L'article 1er dispose que «
les représentants, au
Parlement européen, des peuples des Etats réunis dans la
Communauté sont élus au suffrage universel
direct
».
Le nombre et la répartition des sièges par Etat
sont
fixés par l'article 2. L'actuelle répartition des
sièges est la suivante :
Belgique : 25 |
Danemark : 16 |
Allemagne : 99 |
Grèce : 25 |
Espagne : 64 |
France : 87 |
Irlande : 15 |
Italie : 87 |
Luxembourg : 6 |
Pays-Bas : 31 |
Autriche : 21 |
Portugal : 25 |
Finlande : 16 |
Suède : 22 |
Royaume-Uni : 87 |
Total : 626 |
Le Traité de Nice l'a substantiellement modifiée :
Belgique : 22 |
Danemark : 13 |
Allemagne : 99 |
Grèce : 22 |
Espagne : 50 |
France : 72 |
Irlande : 12 |
Italie : 72 |
Luxembourg : 6 |
Pays-Bas : 25 |
Autriche : 17 |
Portugal : 22 |
Finlande : 13 |
Suède : 18 |
Royaume-Uni : 72 |
Bulgarie : 17 |
Chypre : 6 |
Estonie : 6 |
Hongrie : 20 |
Lettonie : 8 |
Lituanie : 12 |
Malte : 5 |
Pologne : 50 |
République tchèque : 20 |
Roumanie : 33 |
Slovaquie : 13 |
Slovénie : 7 |
Total : 732 |
Cependant, comme la Bulgarie et la Roumanie n'auront pas
adhéré à l'Union européenne avant l'élection
du parlement européen de 2004, le seuil de 732 députés ne
sera pas atteint.
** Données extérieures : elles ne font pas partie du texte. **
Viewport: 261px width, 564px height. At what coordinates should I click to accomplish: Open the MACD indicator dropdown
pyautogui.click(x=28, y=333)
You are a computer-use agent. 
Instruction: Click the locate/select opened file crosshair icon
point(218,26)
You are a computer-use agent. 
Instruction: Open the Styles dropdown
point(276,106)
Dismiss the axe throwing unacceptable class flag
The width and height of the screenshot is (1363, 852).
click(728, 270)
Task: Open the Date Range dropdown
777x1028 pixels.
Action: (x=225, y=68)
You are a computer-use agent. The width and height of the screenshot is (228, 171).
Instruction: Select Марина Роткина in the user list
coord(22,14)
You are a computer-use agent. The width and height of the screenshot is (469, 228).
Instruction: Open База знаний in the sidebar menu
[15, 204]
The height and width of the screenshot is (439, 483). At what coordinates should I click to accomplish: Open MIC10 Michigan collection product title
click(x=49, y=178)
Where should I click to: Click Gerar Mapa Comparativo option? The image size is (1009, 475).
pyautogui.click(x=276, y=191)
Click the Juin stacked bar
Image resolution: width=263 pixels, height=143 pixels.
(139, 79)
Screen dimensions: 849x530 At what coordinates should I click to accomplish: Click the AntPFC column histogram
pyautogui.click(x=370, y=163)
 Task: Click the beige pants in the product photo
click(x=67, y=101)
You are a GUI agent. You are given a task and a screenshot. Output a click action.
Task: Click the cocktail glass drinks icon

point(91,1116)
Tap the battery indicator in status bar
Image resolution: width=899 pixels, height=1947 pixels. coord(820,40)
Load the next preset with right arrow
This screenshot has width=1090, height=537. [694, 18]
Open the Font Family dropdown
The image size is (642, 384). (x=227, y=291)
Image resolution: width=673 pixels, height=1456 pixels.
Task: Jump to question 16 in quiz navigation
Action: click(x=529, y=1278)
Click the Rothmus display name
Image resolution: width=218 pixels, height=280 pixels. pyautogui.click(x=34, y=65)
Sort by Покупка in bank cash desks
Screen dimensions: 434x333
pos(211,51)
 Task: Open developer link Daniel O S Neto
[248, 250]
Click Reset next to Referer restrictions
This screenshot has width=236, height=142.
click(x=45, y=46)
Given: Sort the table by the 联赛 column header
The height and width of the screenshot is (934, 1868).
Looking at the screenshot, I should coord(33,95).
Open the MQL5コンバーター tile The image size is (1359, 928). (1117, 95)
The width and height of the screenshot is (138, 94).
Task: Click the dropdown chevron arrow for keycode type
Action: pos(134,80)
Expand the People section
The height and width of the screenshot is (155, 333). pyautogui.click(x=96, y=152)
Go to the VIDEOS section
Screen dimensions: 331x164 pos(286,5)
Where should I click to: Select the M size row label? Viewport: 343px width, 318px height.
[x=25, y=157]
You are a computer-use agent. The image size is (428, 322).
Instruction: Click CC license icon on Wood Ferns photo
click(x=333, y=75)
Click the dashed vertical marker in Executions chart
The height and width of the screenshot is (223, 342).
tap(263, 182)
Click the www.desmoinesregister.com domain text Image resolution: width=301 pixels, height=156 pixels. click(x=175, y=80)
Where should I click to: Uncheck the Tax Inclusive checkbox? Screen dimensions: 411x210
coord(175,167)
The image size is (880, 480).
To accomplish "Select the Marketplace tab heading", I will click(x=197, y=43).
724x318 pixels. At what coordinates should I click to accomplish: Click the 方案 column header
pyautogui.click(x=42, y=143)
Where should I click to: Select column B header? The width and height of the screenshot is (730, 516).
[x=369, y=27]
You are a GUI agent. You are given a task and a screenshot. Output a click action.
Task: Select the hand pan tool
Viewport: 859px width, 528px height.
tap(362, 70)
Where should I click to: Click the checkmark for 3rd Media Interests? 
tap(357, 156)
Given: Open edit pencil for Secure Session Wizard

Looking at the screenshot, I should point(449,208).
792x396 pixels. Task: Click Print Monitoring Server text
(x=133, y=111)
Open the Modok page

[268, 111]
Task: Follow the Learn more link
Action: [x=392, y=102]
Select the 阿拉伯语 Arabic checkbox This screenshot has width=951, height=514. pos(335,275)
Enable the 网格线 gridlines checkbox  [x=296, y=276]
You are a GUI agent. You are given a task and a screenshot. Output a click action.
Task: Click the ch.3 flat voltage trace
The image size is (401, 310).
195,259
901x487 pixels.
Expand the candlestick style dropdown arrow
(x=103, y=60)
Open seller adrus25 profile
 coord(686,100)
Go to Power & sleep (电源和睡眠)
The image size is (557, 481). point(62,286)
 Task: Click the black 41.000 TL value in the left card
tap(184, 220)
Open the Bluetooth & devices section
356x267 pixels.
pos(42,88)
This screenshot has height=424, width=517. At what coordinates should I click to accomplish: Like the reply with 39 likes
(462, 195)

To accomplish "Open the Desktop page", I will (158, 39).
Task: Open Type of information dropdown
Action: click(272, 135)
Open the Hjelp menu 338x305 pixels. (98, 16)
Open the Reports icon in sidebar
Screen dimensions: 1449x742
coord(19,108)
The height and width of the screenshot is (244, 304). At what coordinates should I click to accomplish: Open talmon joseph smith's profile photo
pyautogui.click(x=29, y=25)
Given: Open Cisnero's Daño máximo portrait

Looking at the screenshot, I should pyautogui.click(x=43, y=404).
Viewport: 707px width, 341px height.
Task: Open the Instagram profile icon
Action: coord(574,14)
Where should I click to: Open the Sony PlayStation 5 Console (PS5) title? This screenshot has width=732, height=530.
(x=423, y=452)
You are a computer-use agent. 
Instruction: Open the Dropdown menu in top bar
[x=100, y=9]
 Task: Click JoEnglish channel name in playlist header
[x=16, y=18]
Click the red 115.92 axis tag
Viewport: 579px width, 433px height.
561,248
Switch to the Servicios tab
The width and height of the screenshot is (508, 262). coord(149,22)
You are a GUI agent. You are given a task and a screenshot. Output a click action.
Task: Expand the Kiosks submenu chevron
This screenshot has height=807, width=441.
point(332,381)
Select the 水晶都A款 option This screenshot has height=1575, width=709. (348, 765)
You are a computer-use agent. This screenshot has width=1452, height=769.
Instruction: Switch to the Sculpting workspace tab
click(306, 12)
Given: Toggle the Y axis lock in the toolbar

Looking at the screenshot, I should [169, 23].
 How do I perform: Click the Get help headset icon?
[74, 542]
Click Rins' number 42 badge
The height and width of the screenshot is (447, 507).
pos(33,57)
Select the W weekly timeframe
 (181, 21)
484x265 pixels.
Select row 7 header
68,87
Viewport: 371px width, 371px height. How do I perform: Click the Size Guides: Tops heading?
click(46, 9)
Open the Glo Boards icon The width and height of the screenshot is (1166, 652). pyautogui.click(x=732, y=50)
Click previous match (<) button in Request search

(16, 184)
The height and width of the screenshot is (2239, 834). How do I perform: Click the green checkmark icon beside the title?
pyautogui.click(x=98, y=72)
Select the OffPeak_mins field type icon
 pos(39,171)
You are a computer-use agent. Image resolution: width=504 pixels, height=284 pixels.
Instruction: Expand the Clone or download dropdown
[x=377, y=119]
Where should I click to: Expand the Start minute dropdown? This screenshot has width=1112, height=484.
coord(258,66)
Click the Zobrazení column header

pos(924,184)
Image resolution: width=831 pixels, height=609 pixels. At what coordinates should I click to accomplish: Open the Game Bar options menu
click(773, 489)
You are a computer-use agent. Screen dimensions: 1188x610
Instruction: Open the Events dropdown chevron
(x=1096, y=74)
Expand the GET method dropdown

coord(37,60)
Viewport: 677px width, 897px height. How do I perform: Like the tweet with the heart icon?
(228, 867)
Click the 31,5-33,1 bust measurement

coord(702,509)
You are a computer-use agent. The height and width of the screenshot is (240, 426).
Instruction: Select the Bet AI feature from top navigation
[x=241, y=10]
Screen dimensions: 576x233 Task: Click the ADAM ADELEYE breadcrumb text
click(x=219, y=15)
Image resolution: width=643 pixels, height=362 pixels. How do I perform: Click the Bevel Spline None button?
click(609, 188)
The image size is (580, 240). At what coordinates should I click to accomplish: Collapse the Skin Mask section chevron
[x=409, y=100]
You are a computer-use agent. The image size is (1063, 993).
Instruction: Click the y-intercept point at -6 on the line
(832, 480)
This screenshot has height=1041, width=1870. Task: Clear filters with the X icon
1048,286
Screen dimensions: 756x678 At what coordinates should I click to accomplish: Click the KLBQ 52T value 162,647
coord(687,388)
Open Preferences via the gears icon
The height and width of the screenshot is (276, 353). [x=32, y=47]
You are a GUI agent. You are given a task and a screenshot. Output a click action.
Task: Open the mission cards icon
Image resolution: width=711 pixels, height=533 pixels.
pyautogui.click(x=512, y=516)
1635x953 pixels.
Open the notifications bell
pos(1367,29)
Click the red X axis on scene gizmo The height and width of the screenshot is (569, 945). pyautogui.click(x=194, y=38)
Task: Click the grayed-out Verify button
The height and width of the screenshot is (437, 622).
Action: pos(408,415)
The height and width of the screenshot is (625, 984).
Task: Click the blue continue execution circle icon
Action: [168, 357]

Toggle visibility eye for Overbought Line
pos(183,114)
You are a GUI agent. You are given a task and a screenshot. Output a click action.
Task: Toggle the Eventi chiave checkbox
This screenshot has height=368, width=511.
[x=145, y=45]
Une correction temporaire sera donc effectuée pour que
le nombre total de députés soit le plus proche possible du
plafond de 732, sans qu'un Etat puisse avoir plus de députés
qu'avant l'entrée en vigueur du Traité de Nice. L'Allemagne et le
Luxembourg ne seront donc pas concernés.
En cas d'adhésion après le 1
er
janvier 2004, le
plafond de 732 pourra être dépassé jusqu'à la fin de
la législature, de manière à permettre l'entrée des
parlementaires des nouveaux Etats membres.
L'article 3 fixe la
durée du mandat : cinq ans
.
L'article 4 établit la règle du
vote personnel
, garantit
leur
indépendance
, «
ils ne peuvent être
liés par des instructions
» et
interdit le mandat
impératif
.
L'article 5 prévoit que «
la qualité de
représentant au Parlement européen est compatible avec celle de
membre du Parlement d'un Etat membre
». Cette
disposition évitait de rompre avec le mode de désignation
antérieur des parlementaires européens, la désignation par
les parlements nationaux et l'idée que les parlementaires
européens étaient les représentants des parlements
nationaux.
L'article 6 définit les
incompatibilités
liées
à l'exercice de la fonction de parlementaire européen. Celle-ci
est incompatible avec celle notamment de : membre du gouvernement d'un
Etat membre, membre de la Commission européenne, juge, avocat
général ou greffier de la Cour de justice des Communautés
européennes (CJCE), membre de la Cour des comptes européenne,
membre du Conseil économique et social européen, membre de la
direction de la Banque européenne d'investissement (BEI), fonctionnaire
ou agent des institutions européennes.
L'article 8 précise que «
lors de l'élection des
représentants au Parlement européen, nul ne peut voter plus d'une
fois
».
L'article 9 précise
les modalités de l'élection. La
date
de l'élection est fixée par chaque Etat dans une
période de quatre jours allant du jeudi matin au dimanche, ou le premier
tour de l'élection dans le cadre d'un scrutin à deux tours. Les
opérations de dépouillement
ne peuvent commencer que
lorsque le vote est clos dans le dernier Etat, si bien que, dans le pays
où le vote se déroule le jeudi, le dépouillement ne peut
commencer avant le dimanche soir et doit tenir compte d'un éventuel
décalage horaire.
Par ailleurs,
l'article 7 prévoit que le Parlement européen
élaborera un projet de procédure électorale uniforme
conformément aux traités. Jusqu'à son entrée en
vigueur et sous réserve des dispositions de l'Acte de 1976, la
procédure électorale est régie, dans chaque Etat membre,
par les dispositions nationales
.
Ainsi, jusqu'à cette entrée en vigueur, le Parlement
européen vérifiera les pouvoirs des représentants
conformément à l'Acte de 1976 (article 11) et chaque Etat membre
établira les procédures appropriées à palier la
vacance d'un siège en cours de mandat (article 12).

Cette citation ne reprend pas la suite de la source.